- Vorliegender Text -

┏━━

Raumfahrt. - Mit weit über 100 Milliarden Euro veranschlagt die Nasa die Kosten der Internationalen Raumstation. Da muss die Forschung im Orbit schon erstklassig sein und sie muss durch weitere Faktoren ergänzt werden. Wo die Raumstation als Forschungsplattform punkten kann, erklärt der Wissenschaftsjournalist Dirk Lorenzen im Gespräch mit Jochen Steiner.

Dirk Lorenzen im Gespräch mit Jochen Steiner | 04.05.2012
    Steiner: Herr Lorenzen, wir haben es eben im Beitrag gehört, das klingt ja nach ganz praxistauglicher Forschung an Bord der Internationalen Raumstation. Ist es das immer?

┗━━

- Aufgabe 1 -
Füge aus den folgenden Einträgen alles von der Zeile mit „You are a GUI“ bis zum Ende der Einträge als JSON-Liste von Zeichenketten ein, je Zeile eine Zeichenkette und ohne Leerzeilen. Lass die Bilder in deiner Antwort weg.

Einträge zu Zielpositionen
┏━━

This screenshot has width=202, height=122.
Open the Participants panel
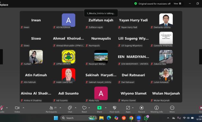tap(51, 109)
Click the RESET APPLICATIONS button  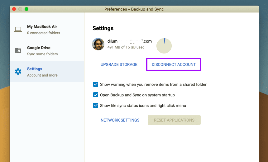tap(174, 120)
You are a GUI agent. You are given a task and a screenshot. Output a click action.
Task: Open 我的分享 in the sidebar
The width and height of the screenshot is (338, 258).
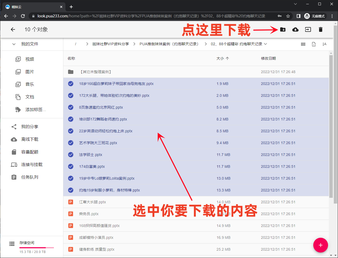point(30,127)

┗━━

- Aufgabe 2 -
Schreib aus dem Text über die Internationale Raumstation alles von „Dirk Lorenzen im Gespräch mit Jochen Steiner |“ bis „es das immer?“ wortgetreu ab.

- Vollständige Antwort 1 -
[
  "You are a GUI agent. You are given a task and a screenshot. Output a click action.",
  "Task: Open 我的分享 in the sidebar",
  "The width and height of the screenshot is (338, 258).",
  "point(30,127)"
]

- Vollständige Antwort 2 -
Dirk Lorenzen im Gespräch mit Jochen Steiner | 04.05.2012
    Steiner: Herr Lorenzen, wir haben es eben im Beitrag gehört, das klingt ja nach ganz praxistauglicher Forschung an Bord der Internationalen Raumstation. Ist es das immer?